**EXERCISE INSTRUCTIONS:** Return each entry below word for word, leaving out any image.

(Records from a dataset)
BEGIN

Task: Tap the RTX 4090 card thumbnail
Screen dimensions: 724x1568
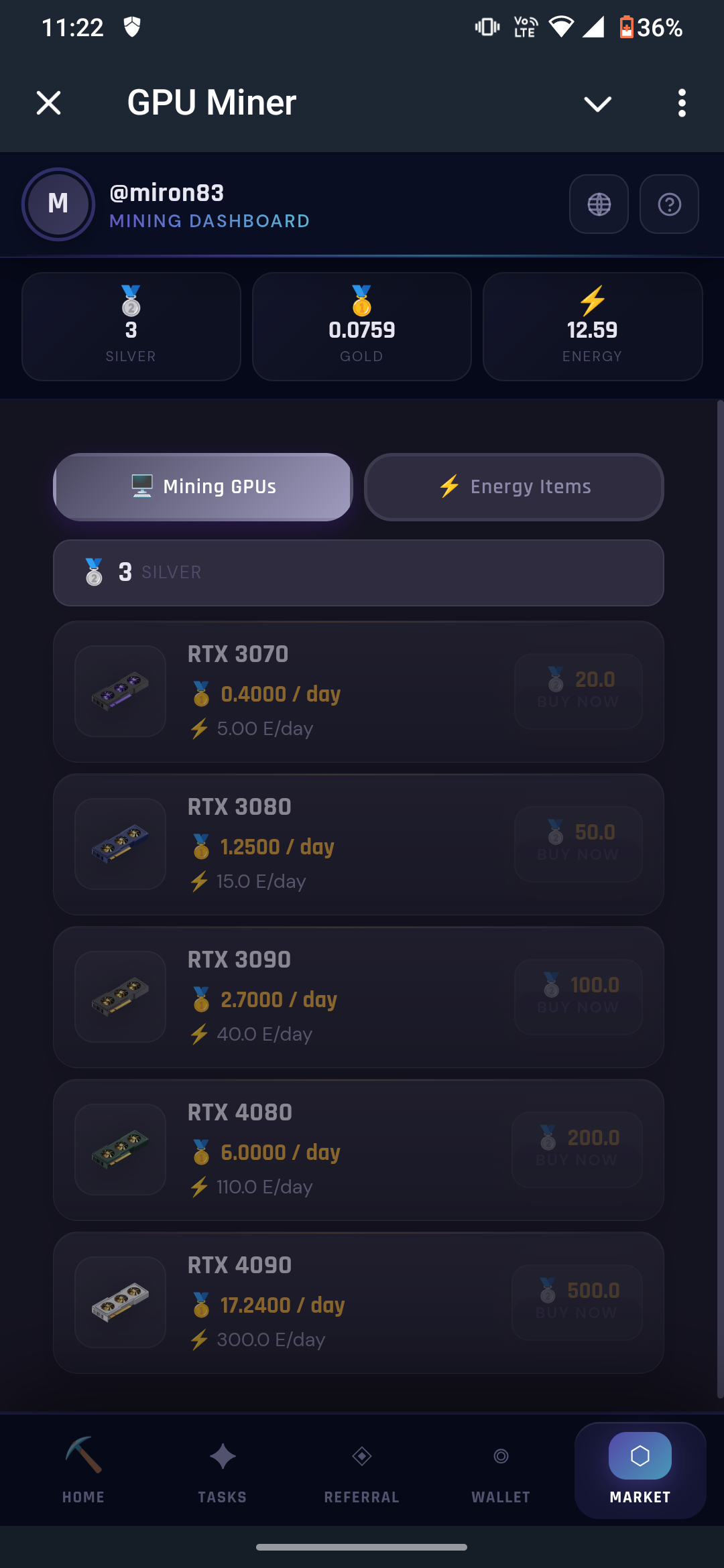Action: pyautogui.click(x=121, y=1302)
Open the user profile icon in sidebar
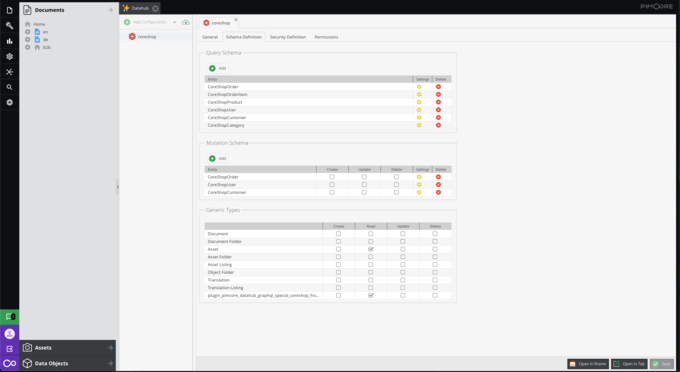Image resolution: width=680 pixels, height=372 pixels. [10, 333]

END

**SOLUTION TO THIS EXERCISE:**
Task: Tap the RTX 4090 card thumbnail
Screen dimensions: 724x1568
Action: pyautogui.click(x=121, y=1302)
Open the user profile icon in sidebar
Image resolution: width=680 pixels, height=372 pixels. [10, 333]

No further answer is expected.